■ YOUR INSTRUCTIONS ■
Retype the listing exactly, so that the copy matches it line for line.

■ AVAILABLE DATA ■
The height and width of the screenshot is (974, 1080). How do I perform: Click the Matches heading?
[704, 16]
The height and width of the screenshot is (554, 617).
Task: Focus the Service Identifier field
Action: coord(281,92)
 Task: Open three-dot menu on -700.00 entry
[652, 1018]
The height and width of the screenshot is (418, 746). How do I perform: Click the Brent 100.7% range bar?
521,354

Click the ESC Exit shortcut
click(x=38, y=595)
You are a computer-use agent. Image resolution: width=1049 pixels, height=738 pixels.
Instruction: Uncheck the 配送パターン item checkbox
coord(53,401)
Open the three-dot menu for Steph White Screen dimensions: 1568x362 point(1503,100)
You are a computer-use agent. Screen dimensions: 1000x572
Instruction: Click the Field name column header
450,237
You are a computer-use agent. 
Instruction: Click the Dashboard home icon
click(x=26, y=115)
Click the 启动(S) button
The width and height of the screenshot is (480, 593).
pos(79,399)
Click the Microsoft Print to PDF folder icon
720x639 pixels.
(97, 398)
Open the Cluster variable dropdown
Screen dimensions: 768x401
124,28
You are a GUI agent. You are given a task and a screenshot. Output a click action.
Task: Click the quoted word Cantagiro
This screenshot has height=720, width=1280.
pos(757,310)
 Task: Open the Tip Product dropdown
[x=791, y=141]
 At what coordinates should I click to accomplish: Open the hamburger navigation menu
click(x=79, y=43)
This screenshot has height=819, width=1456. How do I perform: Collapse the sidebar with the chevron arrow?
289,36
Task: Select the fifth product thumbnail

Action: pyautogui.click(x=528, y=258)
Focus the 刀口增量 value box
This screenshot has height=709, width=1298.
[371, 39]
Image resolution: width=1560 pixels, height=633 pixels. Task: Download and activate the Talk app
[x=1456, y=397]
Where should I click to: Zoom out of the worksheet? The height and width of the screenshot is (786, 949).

■ TASK RESULT ■
The height and width of the screenshot is (974, 1080). How do I perform: Click the Matches heading?
[704, 16]
The height and width of the screenshot is (554, 617).
Task: Focus the Service Identifier field
Action: coord(281,92)
 Task: Open three-dot menu on -700.00 entry
[652, 1018]
The height and width of the screenshot is (418, 746). How do I perform: Click the Brent 100.7% range bar?
521,354

Click the ESC Exit shortcut
click(x=38, y=595)
You are a computer-use agent. Image resolution: width=1049 pixels, height=738 pixels.
Instruction: Uncheck the 配送パターン item checkbox
coord(53,401)
Open the three-dot menu for Steph White Screen dimensions: 1568x362 point(1503,100)
You are a computer-use agent. Screen dimensions: 1000x572
Instruction: Click the Field name column header
450,237
You are a computer-use agent. 
Instruction: Click the Dashboard home icon
click(x=26, y=115)
Click the 启动(S) button
The width and height of the screenshot is (480, 593).
pos(79,399)
Click the Microsoft Print to PDF folder icon
720x639 pixels.
(97, 398)
Open the Cluster variable dropdown
Screen dimensions: 768x401
124,28
You are a GUI agent. You are given a task and a screenshot. Output a click action.
Task: Click the quoted word Cantagiro
This screenshot has height=720, width=1280.
pos(757,310)
 Task: Open the Tip Product dropdown
[x=791, y=141]
 At what coordinates should I click to accomplish: Open the hamburger navigation menu
click(x=79, y=43)
This screenshot has height=819, width=1456. How do I perform: Collapse the sidebar with the chevron arrow?
289,36
Task: Select the fifth product thumbnail

Action: pyautogui.click(x=528, y=258)
Focus the 刀口增量 value box
This screenshot has height=709, width=1298.
[371, 39]
Image resolution: width=1560 pixels, height=633 pixels. Task: Download and activate the Talk app
[x=1456, y=397]
Where should I click to: Zoom out of the worksheet? The height and width of the screenshot is (786, 949).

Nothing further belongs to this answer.